After the war, brassiere makers competed for attention with amusing, sometimes bizarre features. The "Mon-e-Bra" had a zippered compartment in which to stow cash; strapless bras abounded; there was a number featuring ocelot fur; "Très Secrète" was inflatable—you adjusted your size to suit the occasion. Advertising such as Maidenform’s "I Dreamed" campaign, which variously depicted the supposed female fantasy of disporting in public while clad only in a bra from the waist up, became as important as new designs. But there could be slips. "I Dreamed I Was a Matador" went over like a lead balloon in the Spanish-speaking world.
In the 1960s, the women’s movement brought chaos and the threat of extinction. Bras were for burning, and girdles mercifully dropped out of sight with the appearance of pantyhose. By 1969, say the authors, legs were in and breasts were out. Twiggy, measuring 31–24–33, represented the new ideal.

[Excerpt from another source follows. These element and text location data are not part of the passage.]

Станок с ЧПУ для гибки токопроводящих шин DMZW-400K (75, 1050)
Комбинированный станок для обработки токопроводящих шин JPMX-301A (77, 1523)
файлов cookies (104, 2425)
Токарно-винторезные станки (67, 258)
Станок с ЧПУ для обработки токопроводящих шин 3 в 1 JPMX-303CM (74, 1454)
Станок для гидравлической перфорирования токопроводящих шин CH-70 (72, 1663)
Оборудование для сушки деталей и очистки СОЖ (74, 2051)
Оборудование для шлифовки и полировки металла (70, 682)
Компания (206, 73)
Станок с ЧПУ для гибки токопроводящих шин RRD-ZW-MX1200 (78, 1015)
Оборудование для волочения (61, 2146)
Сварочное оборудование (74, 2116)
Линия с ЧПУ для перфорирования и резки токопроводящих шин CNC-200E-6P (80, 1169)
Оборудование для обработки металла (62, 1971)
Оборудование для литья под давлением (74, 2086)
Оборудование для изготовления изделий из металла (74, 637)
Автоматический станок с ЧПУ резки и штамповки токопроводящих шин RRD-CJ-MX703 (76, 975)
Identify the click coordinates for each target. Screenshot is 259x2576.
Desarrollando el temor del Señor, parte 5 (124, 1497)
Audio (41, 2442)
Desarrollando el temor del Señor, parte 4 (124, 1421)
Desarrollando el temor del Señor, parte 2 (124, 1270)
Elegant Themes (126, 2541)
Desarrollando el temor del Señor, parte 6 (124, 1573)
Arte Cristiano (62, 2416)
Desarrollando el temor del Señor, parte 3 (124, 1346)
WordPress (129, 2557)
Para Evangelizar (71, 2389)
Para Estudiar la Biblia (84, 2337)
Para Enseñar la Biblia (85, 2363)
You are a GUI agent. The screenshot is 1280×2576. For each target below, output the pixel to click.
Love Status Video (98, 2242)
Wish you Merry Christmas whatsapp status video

The ideal didn’t last long. Today, the profits in this business are considerable. In 1999 Victoria’s Secret grossed $2.1 billion, and it is not even one of the biggest makers. The irony is that because of costs—Warner’s spent a million dollars to develop a stretch strap—almost all bras are now made abroad; simply sewing on a label justifies claiming them to be "Made in U.S.A."
The Uplift authors’ survey among older women found that about half of their respondents don’t like to wear bras, made in the U.S.A. or not, while many have given them up entirely and don’t give a damn about fashion.
>Eve Auchincloss is a writer and editor living in New York.